What happened from that point until the time her husband was located on a Dominion Mountain logging road the next morning at about 10:20 a.m. both reaffirmed the couple's faith in humanity in general and in the Colville community in particular.

"The response we got to Ross being up there on that mountain was unbelievable," Cathie said. The Sheriff's Department was great…Stevens County Search and Rescue…all the people that were called and no questions asked headed up that mountain to look for Ross.

It was well coordinated, well prepared. "It seemed like everybody up there had a cell phone," Ross said.

Having lived in metropolitan areas for much of their lives and in the Hudson River valley, some 60 miles from New York City, for the past eight years, these newcomers to northeast Washington and rural living were overwhelmed by the response to their plight.

There were at least two units (Sheriff's Department) out searching that night," Cathie recalled. "Even the Border Patrol was involved."

The next morning, an organized search of upwards of 70 to 75 people, the Wests estimated, organized at the Stevens County Sheriff's Ambulance building before heading up to the mountain to find Ross, who was cold, wet, hungry…but still moving around the mountain.

Ross figures he probably walked along five logging roads that night and early morning, working hard to stay warm and keep his mind off his situation.

Still walking

Ross was still walking Sunday morning, friend Larry Vining's borrowed rifle still on his shoulder, when a pickup truck with searchers drove up the road he was walking down. His reaction was to step to the side of the road and let the vehicle pass.

"I pretty much went back and forth all night," he said. "I kept walking. It helped me pass the time and helped me keep warm. I knew I wasn't going to come off that mountain that night."

And Ross made a concerted effort not to look at his watch. The last thing he wanted to do was think about time.

Meantime, back home, Cathie made a concerted effort not to panic.

"He really kept me calm because every time I talked to him, he was very calm," Cathie conceded. "That helped me. Ross was very calm through it all. He didn't seem distressed at all. He was upset for me. Ross is a very level-headed guy."

Ross was trudging along Boise land for much of the night and morning. Gated and locked. And ironically, if he had know to tell his wife that he could see logging equipment, "they would have come right to me."

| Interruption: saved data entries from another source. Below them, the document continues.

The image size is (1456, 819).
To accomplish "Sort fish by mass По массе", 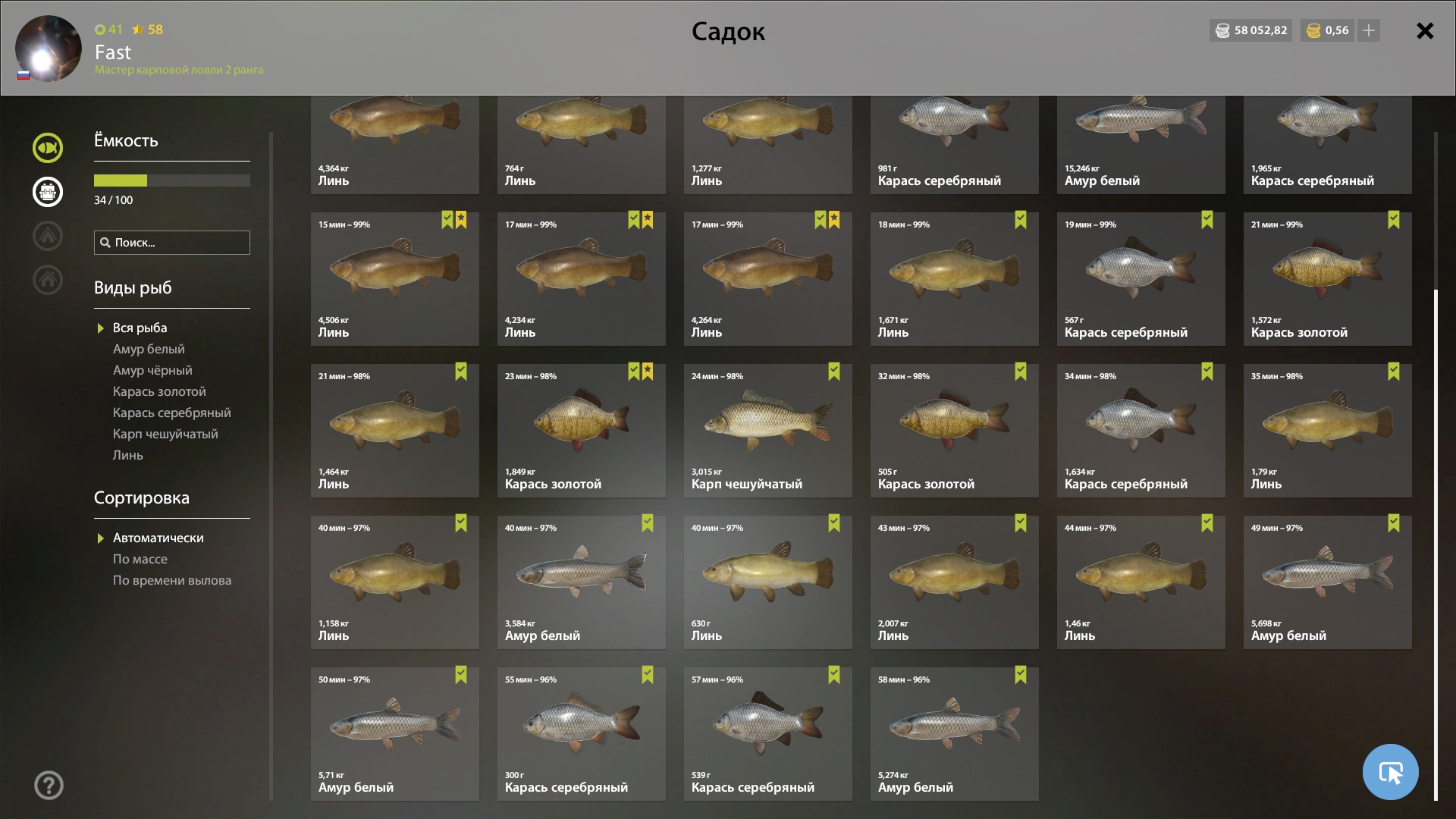I will [140, 559].
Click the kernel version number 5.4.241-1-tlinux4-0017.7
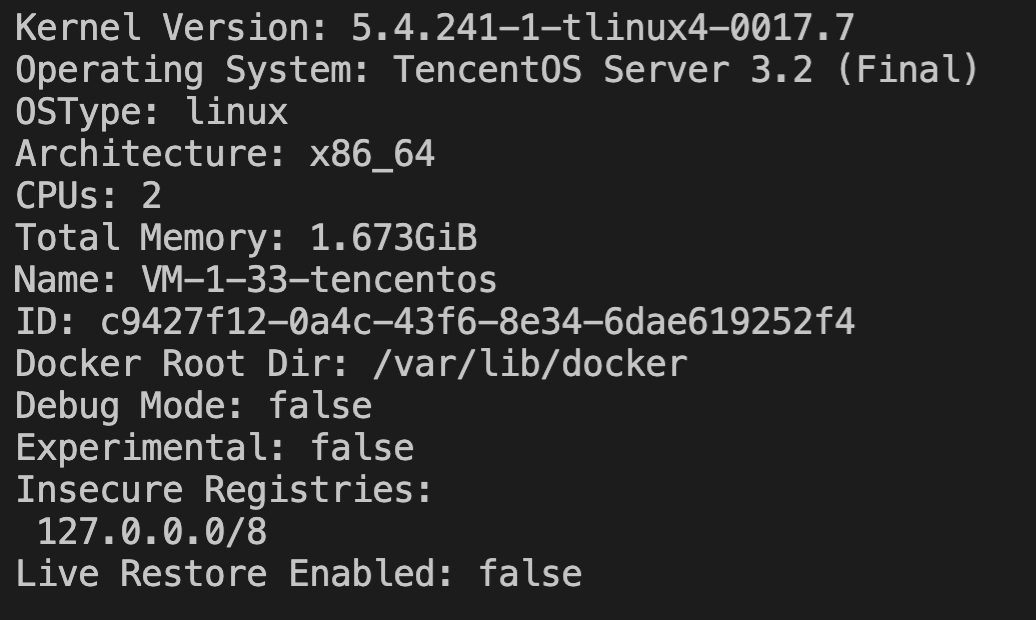The height and width of the screenshot is (620, 1036). 602,28
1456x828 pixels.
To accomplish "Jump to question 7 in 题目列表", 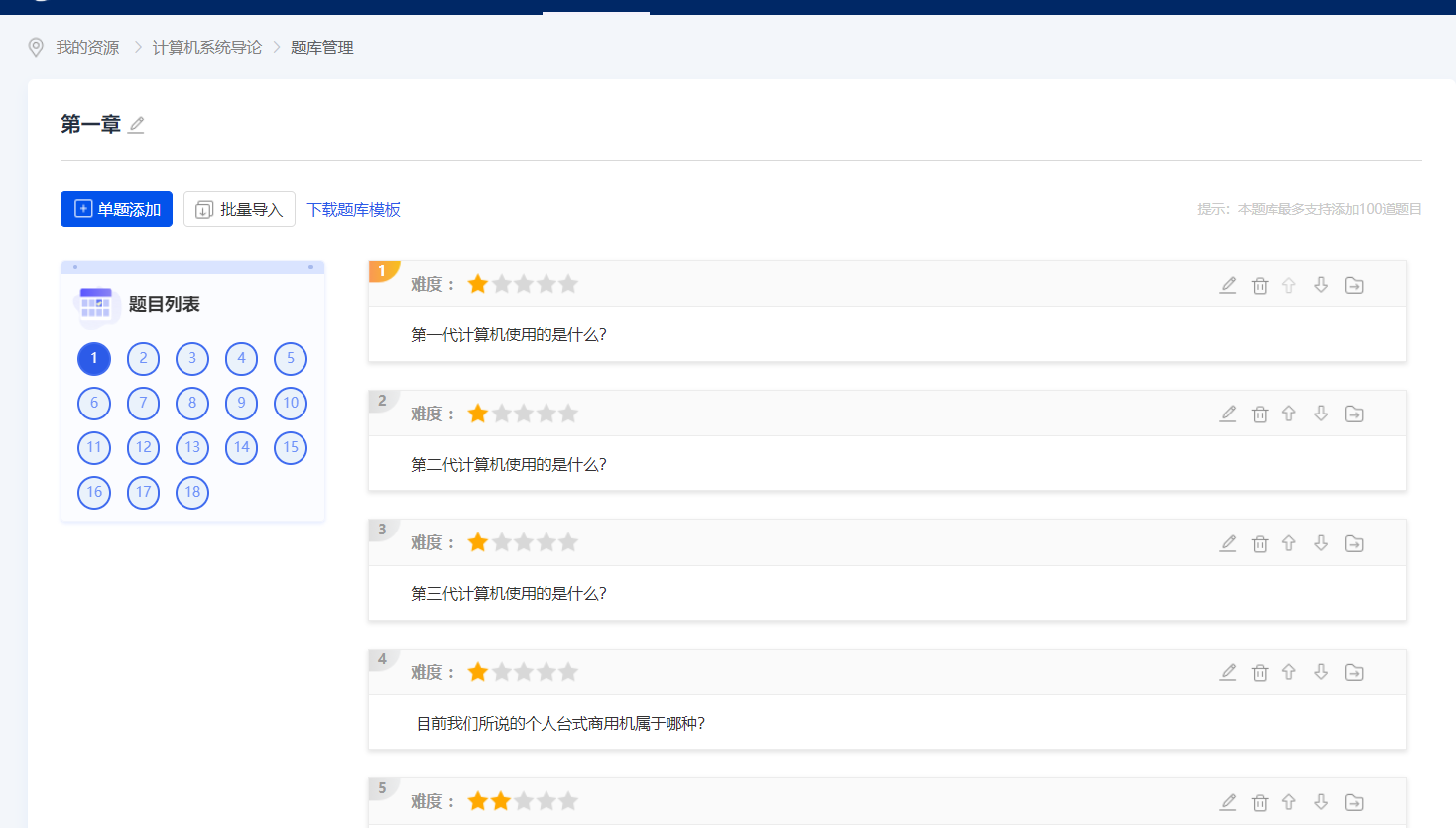I will coord(143,403).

Meanwhile, back home in Colville, Cathie was a nervous wreck. She began organizing anyone and everyone she knew…and a lot of people she didn't know, for a Sunday Sabbath search.

"I had no qualms about calling anybody for help," she said. "Every person I called…they didn't question anything. It was 'what can I do to help.'

"It was the most amazing thing I've ever seen."

She shakes her head at a recollection she'll never forget about her newfound hometown.

"The response…this is really a very special place. I don't know that this little town understands just how special it is. That's the real story here. Yes, Ross got lost, although he says really wasn't lost. But it's how people were so willing to help. And it's about other things. It's about this community's general behavior about fund-raising…the golf course…Relay For Life. This is just a very giving, very generous community that's so willing to give its time and money…and it's a depressed area economically."

"I was worried that he would slip and fall..."

Cathie, who says she would love it if Ross never hunted again, said she knew "in my heart of hearts," that he was OK. Her fear was the dark and all that entailed.

"I was worried that he would slip and fall and be injured," Cathie said.

"There was a serious prayer line started. There were more than a few prayers proffered for Ross at Sunday morning services around town.

"It worked," Cathie said with a smile. "And thank God hunting season is over."

It is for Ross.

He may plan another hunting trip sometime, but I won't let him go," Cathie says.

Ironically, at about dawn on Sunday the cold, wet, hungry hunter kept moving down another logging road, there it was. The object of his hunting foray.

"At around dawn, I saw the perfect buck," Ross said with a smile. "But the scope was full of snow, and I was in no shape to shoot a deer and drag it out."